Local bartender Nick Korn is attempting to adapt a European winemaking practice to the mixology field.
If you were able to attend last weekend’s Tiki Sunday at Drink, you probably saw guest bartender Nick Korn’s barrel-aged daiquiri submerged in a fish tank full of water. So, why the elaborate setup? Korn adopted the idea from Spanish winemaker Raul Perez, who barrel-ages his Sketch albariño in the depths of the Atlantic Ocean, where the temperature is a consistent 55-degrees, UV-damaging light is absent, and oxygen contamination is mitigated.
“Perez was reading about these wines that were being auctioned off at Christie’s,” Korn says. “Treasure hunters were finding these old wine bottles from the eighteenth century that were sitting on shipwrecks. What they were finding was because of the depth, they were stored at an ideal temperature, light wasn’t penetrating the bottle, and the cork didn’t dry out. It was like the perfect wine cellar. These were wines that were 200 plus years old that were still in great shape because they had been aged in a perfect environment.”
The anaerobic practice, which has now been adapted by such venerable estates as Louis Roederer (the makers of Cristal), Chateau Larrivet Haut-Brion, and Gaia Wines, inspired Korn to start thinking about the ongoing trend of barrel-aged cocktails. Due to oxidation, bartenders have been limited to spirit-based drinks such as Negronis and Manhattans. “If you leave lime juice or any other citrus out in the open, it oxidizes and gets really bitter,” Korn says. “That’s why bartenders have to cut fresh citrus everyday, they’re trying to avoid that oxidation. My idea was to create an oxygen-deprived environment to explore other cocktails that incorporate fresh fruit and herbs.”
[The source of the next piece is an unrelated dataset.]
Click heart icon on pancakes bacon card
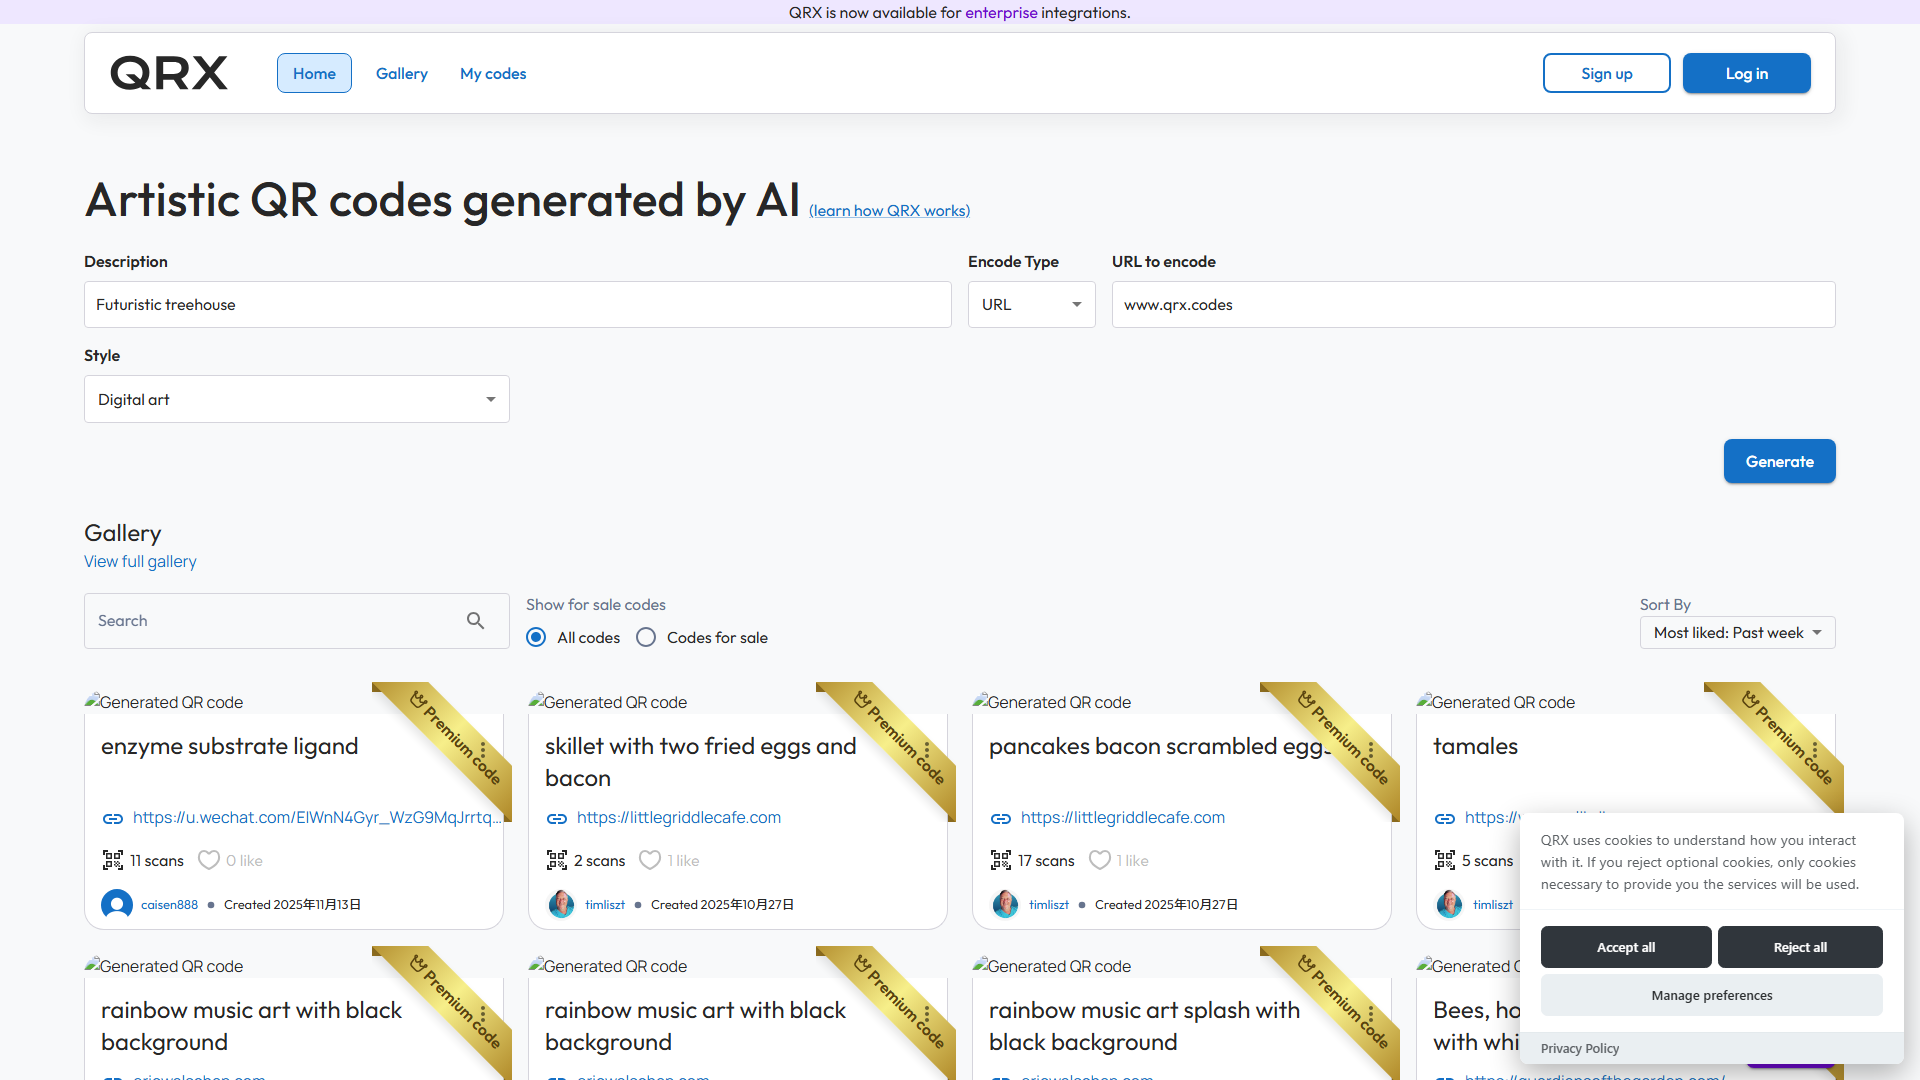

Korn, the founder of Offsite, acquired a five-liter, new American oak barrel and filled the vessel with a blend of Bacardi Heritage, lime juice, and simple syrup. Next he purchased a large fish tank off of Craigslist and his Offsite partner Ray Tremblay anchored the barrel to the bottom. After a day, Korn served the underwater-aged concoction to patrons at Drink, where it sold out within hours.
“Two main things happen when you barrel age anything: oxidation, which we were able to avoid; and extraction, which was more dramatic with the daiquiri, because the lime helped draw out the vanilla and coconut flavors from the wood,” Korn says.
Naysayers will almost assuredly scoff at the abbreviated length of Korn’s initial undertaking, but the bartender is already back at work, attempting a perishable cocktail that will age for up to a week. You can catch Korn’s latest attempt at Silvertone, where he regularly tends bar.